Both of these bodies fulfilled the ambitions for free trade that the
19th-century Manchester industrialist Richard Cobden always sought
for Europe. “I would not step across the street just now to
increase our trade for the mere sake of commercial gain,” Cobden
wrote. “But to improve moral and political relations of France and
England, by bringing them into greater intercourse and greater
dependence, I would walk barefoot from Calais to Paris.”
When the countries
of Europe became integrated in trade after World War II, they
fulfilled the dictum often attributed to the French economist
Frédéric Bastiat: “If goods don’t cross borders, armies will.”

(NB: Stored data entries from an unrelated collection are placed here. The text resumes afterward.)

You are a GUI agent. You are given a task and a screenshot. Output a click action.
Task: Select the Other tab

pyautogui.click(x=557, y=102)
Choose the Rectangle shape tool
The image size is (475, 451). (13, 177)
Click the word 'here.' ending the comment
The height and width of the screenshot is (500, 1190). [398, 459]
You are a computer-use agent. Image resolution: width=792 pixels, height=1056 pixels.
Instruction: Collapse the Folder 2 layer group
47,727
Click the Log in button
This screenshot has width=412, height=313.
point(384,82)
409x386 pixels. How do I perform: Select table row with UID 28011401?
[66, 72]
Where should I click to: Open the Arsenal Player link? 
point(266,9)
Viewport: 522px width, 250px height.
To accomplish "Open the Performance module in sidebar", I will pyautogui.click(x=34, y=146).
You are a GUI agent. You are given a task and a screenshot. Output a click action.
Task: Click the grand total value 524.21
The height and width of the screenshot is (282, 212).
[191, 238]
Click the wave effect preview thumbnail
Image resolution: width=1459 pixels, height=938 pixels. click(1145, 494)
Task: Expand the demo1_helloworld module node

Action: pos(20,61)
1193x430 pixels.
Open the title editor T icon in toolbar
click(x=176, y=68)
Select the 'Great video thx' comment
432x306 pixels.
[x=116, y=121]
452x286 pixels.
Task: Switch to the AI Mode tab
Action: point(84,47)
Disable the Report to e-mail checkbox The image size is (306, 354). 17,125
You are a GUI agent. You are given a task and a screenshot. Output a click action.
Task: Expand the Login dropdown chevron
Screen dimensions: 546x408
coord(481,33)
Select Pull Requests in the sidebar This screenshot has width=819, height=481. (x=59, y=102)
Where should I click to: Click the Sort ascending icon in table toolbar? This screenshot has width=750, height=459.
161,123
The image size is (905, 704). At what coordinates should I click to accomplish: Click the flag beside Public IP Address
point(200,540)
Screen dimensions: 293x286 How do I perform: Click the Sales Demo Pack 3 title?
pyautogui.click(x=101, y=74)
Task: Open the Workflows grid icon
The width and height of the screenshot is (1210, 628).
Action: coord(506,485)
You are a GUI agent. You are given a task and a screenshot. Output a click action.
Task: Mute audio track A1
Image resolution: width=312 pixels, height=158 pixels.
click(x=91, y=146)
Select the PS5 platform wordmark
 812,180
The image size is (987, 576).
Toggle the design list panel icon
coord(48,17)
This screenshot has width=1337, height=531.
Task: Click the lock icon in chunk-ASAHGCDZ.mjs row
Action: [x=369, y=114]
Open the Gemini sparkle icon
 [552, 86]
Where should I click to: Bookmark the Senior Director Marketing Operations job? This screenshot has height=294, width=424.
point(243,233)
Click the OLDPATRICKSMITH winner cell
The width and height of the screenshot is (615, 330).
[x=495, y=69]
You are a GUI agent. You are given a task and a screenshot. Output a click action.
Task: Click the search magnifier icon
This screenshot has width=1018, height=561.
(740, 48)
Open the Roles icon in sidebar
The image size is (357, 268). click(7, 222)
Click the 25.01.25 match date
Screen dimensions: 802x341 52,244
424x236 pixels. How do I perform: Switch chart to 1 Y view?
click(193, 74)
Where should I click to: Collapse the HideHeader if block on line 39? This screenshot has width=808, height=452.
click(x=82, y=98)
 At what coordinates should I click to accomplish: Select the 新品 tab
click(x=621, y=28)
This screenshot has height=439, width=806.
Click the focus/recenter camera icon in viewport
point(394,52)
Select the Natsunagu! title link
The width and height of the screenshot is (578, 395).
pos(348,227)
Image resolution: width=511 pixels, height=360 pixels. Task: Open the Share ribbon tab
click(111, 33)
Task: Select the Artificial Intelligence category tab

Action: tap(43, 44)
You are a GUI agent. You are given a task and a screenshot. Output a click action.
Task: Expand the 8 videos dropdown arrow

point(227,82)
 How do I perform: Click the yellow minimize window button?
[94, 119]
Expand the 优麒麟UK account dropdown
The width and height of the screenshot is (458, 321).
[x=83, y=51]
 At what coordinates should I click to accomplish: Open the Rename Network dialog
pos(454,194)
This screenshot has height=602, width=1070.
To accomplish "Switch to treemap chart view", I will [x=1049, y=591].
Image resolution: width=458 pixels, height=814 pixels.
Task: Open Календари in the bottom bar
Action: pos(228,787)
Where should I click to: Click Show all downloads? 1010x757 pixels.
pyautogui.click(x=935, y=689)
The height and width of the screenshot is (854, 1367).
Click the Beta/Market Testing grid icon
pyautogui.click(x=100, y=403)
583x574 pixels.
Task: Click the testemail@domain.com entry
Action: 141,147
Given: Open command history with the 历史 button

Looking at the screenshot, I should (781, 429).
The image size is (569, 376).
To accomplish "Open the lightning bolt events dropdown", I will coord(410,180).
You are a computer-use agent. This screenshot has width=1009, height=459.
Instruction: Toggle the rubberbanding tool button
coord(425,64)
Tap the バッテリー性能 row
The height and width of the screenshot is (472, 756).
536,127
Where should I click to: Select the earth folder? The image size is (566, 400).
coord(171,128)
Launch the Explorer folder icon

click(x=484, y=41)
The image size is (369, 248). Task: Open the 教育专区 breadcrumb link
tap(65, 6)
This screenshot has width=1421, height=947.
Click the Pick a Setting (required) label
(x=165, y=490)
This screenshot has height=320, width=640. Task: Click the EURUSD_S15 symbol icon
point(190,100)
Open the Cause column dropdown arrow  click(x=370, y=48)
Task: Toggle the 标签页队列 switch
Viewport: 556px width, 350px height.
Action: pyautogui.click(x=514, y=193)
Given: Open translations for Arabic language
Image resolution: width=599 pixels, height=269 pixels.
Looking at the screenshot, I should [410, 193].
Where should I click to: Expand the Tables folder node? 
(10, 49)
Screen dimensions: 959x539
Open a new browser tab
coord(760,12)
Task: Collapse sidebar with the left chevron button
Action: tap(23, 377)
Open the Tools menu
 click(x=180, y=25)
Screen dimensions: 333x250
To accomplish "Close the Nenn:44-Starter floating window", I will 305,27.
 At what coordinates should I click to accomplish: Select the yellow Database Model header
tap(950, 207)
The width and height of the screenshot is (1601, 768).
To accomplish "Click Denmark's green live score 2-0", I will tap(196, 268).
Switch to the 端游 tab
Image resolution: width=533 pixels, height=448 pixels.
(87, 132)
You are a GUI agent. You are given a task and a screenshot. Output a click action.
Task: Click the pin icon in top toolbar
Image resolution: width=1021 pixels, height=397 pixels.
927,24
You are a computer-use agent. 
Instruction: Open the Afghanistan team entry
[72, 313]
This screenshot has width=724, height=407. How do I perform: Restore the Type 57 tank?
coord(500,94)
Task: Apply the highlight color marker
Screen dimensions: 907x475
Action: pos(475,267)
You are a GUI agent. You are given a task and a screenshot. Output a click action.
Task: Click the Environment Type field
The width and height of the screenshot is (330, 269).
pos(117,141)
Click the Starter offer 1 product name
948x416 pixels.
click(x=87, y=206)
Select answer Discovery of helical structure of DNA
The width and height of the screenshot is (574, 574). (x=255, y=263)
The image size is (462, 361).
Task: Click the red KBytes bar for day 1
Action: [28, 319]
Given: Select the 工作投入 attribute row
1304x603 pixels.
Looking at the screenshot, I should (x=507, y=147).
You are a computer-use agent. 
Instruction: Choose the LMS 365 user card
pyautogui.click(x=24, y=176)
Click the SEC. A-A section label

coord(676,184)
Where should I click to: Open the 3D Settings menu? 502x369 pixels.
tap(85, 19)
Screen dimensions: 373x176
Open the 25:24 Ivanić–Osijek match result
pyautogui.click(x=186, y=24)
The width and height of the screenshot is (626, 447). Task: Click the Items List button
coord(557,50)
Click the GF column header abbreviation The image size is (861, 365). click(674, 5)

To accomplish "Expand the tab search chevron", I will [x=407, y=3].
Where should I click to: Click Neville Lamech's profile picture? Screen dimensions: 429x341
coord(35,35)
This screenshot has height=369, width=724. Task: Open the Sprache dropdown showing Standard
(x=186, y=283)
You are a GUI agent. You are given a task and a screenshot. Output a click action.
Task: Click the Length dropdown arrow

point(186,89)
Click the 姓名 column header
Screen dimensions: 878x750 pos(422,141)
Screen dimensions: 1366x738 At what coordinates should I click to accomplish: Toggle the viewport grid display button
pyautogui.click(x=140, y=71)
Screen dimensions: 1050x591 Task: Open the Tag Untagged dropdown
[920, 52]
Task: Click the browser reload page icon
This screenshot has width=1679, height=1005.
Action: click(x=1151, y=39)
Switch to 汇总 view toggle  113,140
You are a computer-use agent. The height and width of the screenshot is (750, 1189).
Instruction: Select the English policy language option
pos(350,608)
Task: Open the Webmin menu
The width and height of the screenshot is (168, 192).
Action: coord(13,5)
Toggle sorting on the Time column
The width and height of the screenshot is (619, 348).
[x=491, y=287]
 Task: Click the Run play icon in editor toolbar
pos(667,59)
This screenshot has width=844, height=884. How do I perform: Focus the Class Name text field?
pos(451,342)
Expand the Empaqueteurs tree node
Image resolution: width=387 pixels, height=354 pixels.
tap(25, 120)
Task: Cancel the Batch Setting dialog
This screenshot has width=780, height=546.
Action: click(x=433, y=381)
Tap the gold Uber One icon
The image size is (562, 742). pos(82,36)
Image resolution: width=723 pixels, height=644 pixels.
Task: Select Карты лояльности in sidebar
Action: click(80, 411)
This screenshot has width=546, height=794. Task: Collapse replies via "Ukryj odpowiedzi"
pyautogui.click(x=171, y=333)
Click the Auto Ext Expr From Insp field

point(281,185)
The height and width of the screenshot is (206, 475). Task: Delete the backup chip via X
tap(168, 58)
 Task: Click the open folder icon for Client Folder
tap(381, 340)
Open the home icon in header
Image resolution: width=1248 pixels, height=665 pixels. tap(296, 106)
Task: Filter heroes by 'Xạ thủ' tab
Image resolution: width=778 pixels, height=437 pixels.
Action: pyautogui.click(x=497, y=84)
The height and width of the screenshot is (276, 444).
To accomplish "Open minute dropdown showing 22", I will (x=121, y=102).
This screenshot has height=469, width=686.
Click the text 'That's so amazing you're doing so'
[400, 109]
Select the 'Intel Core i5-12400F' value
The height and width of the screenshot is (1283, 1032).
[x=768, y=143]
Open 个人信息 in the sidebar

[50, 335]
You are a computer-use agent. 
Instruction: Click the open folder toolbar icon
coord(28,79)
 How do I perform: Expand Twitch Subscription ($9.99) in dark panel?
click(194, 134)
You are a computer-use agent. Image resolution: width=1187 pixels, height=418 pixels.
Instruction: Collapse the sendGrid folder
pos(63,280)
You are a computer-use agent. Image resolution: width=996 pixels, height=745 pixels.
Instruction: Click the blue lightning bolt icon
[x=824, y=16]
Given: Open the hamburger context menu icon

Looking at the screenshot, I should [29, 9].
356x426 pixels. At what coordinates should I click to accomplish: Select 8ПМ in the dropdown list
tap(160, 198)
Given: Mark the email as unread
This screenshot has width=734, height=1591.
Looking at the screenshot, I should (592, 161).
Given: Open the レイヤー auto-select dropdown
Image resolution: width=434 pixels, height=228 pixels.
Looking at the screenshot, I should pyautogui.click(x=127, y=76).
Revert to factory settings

But sadly, many in Europe weren’t content with mere trade. Many of
the EU’s founders always intended to build something grander—a
United States of Europe—and tried to build it too quickly on sandy
foundations.
It should now be
clear that it’s impossible to have a successful single currency
without a genuine fiscal union—that is, unified authority and
decision making on taxing and spending. America’s single currency
works because more than 60% of all taxes are given to the federal
government, which then gives much more back to poorer states hurt by
the economic cycle.
The EU has no such
mechanism to produce equivalent social solidarity, and the Germans
are unlikely ever to agree to be taxed heavily to bail out the Greeks
or the Finns to help out the Portuguese in the same way that
Americans in wealthier states are willing to be taxed to help out
fellow citizens in poorer ones. Europe’s union simply lacks the
necessary ties of history, language and kinship.
It will be a while
before the EU decides its overall direction. Will it retreat from the
grand plans that Thatcher criticized and return to something like the
trade-focused model it had for most of the postwar years? Will it try
to build a United States of Europe that would give Brussels the same
kind of powers as Washington, D.C., to send financial aid to
distressed parts of the EU economy or order European soldiers to stop
refugees from entering the continent? Or, most likely, will it simply
muddle through—facing periodic crises and chronic dysfunction but
somehow keeping the show on the road?
Ideally, Europe
would take the first course, but it is unlikely: Scaling down the
union’s ambitions would repudiate the work of this generation of
European politicians and their predecessors too. That is why Britain
should choose independence in the coming referendum—and why, for at
least two reasons, the U.S. should welcome that choice.
Brexit might be the
shock that Europe needs to undergo serious reform. Neither today’s
immigration crisis nor the prolonged economic hardships caused by the
single currency have provoked reform, but seeing Europe lose its
fastest-growing major economy might prove to be the proverbial straw.
Once outside the EU
and disentangled from the red tape of Brussels, Britain also will be
able to form its own free-trade agreements and to implement a
points-based immigration system, choosing only the talented, skilled
immigrants that the U.K.’s economy needs. Britain after Brexit, in
other words, will be a stronger Britain—and the U.S. should want
strength for its most steadfast global ally.
Even if Brexit
doesn’t shock the EU as a whole into reform, it may encourage other
EU members to break free on their own, which is all to the good. The
U.S. needs allies that are as nimble and fast-moving as global
events. Multinational bodies like the EU and the U.N. only ever move
as quickly as the slowest country in the convoy. The U.S. needs its
allies to be strong and independent—not submerged within a clunky,
clumsy EU that idly declares its distant hope for a unified front in
matters of defense and foreign policy.
Yes, for two or
three years, a post-Brexit Europe will be bumpier and more
acrimonious. But the temporary upset will be worth it if it
transforms the continent from a collection of unhappy tenants of a
would-be superstate into vigorous, happy neighbors, cooperating where
it matters most but otherwise operating as free, self-determined
nations.
Mr. Montgomerie is a
columnist for the Times of London and a writer for CapX.co.